US Congress Unveils Fiscal Deal To Avoid Shutdown, End Oil Export Ban
U.S. congressional leaders have agreed on the government’s fiscal plan through 2016 and lifted a 40-year-old ban on crude oil exports, U.S. House of Representatives’ Speaker Paul Ryan told Republican Party members late Tuesday. The house reportedly plans to vote on the $1.1 trillion government spending bill and a separate tax reform measure Thursday.
Lawmakers have scrambled to put together a budget deal for the past two weeks. The government’s current funding, already extended by an interim measure last week, is set to run out by midnight Wednesday. And, yet another short-term funding extension will reportedly take place ahead of Thursday's vote.
Republicans and Democrats have been negotiating over many policy riders as add-ons to the fiscal plan, amid the looming deadline.
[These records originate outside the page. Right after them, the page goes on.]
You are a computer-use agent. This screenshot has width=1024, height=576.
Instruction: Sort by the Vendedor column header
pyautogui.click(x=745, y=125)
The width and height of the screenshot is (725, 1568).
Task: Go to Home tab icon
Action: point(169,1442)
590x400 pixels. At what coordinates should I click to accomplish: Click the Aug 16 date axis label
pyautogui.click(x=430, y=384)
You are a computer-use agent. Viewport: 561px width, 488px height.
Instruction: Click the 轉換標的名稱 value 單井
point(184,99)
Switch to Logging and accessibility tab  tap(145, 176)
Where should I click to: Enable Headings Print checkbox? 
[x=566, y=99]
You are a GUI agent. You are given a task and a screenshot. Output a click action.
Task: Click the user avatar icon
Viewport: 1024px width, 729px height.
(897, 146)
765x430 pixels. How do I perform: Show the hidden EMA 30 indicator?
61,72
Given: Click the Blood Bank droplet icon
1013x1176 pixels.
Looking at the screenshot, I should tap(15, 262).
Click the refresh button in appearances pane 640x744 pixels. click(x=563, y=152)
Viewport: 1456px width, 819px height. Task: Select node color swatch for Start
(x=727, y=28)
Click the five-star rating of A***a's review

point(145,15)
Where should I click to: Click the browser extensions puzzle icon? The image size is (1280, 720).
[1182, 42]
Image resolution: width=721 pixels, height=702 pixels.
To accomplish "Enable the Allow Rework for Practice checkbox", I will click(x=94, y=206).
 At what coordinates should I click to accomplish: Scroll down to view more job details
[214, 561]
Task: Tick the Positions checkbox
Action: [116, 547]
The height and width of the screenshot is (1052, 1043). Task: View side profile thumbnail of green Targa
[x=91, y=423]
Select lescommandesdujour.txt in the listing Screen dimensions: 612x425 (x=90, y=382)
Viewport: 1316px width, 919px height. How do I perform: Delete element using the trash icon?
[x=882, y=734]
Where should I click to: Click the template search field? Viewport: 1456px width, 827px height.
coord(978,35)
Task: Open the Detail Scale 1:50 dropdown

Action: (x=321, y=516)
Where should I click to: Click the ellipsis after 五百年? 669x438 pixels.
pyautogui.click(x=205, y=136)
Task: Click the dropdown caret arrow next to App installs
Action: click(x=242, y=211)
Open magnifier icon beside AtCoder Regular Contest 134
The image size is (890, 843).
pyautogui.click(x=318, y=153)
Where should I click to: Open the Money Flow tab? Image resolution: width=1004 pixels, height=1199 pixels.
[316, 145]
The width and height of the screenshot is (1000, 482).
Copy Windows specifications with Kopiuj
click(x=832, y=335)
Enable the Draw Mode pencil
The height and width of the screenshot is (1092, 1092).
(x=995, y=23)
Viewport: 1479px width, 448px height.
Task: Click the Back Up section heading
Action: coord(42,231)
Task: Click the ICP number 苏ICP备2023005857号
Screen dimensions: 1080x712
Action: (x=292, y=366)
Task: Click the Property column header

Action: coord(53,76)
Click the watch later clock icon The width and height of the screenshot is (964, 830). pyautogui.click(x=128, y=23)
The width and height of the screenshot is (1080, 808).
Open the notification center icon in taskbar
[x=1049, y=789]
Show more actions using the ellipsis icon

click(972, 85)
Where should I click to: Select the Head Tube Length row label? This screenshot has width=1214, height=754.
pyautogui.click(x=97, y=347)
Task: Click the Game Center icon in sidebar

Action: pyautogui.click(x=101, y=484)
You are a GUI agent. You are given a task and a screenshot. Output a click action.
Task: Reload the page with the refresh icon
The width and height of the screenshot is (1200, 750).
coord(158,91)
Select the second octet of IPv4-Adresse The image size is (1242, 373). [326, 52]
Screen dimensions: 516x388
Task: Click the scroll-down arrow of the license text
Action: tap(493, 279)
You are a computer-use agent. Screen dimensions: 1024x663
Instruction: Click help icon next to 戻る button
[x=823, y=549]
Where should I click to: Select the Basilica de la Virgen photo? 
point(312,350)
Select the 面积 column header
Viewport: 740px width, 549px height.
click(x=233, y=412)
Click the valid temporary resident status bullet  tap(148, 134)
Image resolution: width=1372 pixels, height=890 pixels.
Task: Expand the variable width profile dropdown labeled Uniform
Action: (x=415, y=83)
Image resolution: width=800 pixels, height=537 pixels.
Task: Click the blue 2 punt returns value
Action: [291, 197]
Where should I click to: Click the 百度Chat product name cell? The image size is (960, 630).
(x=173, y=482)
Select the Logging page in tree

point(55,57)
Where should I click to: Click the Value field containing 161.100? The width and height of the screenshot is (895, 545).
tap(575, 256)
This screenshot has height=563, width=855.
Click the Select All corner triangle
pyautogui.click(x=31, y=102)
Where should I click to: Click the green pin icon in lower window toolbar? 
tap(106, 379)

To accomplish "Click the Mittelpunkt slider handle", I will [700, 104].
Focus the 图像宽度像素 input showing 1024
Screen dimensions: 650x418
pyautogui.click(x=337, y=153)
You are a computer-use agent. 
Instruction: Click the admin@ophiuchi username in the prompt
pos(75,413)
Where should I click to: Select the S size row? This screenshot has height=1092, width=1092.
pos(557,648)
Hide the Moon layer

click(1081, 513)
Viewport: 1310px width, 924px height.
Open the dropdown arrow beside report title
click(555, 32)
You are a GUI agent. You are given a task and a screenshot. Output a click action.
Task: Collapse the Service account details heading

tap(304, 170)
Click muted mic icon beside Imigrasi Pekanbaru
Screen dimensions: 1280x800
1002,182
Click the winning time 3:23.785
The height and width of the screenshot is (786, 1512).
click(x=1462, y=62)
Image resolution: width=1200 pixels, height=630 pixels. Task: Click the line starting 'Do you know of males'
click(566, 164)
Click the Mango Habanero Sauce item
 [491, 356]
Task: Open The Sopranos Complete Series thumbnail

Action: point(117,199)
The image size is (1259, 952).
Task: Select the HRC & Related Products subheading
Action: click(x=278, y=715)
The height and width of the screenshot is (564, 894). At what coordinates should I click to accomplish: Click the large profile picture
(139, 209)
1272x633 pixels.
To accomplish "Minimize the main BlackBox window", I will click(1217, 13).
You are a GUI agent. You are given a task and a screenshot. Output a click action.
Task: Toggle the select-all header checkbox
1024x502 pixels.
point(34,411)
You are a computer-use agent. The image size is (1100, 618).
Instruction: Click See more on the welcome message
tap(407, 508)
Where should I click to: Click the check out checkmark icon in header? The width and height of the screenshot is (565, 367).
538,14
"This is divided government," Rep. John Kline, R-Minn., reportedly said coming out of the closed-door meeting. "If you're going to move forward and follow Speaker Ryan's notion that we move onto offense next year ... Let's put 2015 behind us and move onto 2016."
The plan, which keeps U.S. federal agencies funded through 2016, also contains a separate measure to revive a series of expired tax breaks, including crude oil exports, clean energy initiatives, pension funds and healthcare.
Eleventh-hour negotiations concluded late Tuesday, removing a four-decade ban on U.S. oil exports -- a long-standing Republican demand -- as Democrats got a five-year extension on tax breaks for solar and other alternative energy sources.
Republican Representative Ann Wagner of Missouri told Bloomberg that the proposal to lift the crude oil export ban “is huge” and would have a “much bigger” effect than building the Keystone XL pipeline.
The deal -- Congress’ last piece of legislature for the year -- would see lower funding for President Barack Obama’s Affordable Healthcare Act as well as the Environmental Protection Agency. The final package also looks to scale back on a program that allows visa-free travel to about 38 countries, including France and Belgium.
While Republican members of the Senate are keen to avoid a shutdown like the one in 2013, Democratic aides have reportedly cautioned that the final language of the bill was still being reviewed.
"In negotiations like this you win some, you lose some," Ryan, R-Wis., reportedly said earlier in the day. "Democrats won some, they lost some. We won some, we lost some."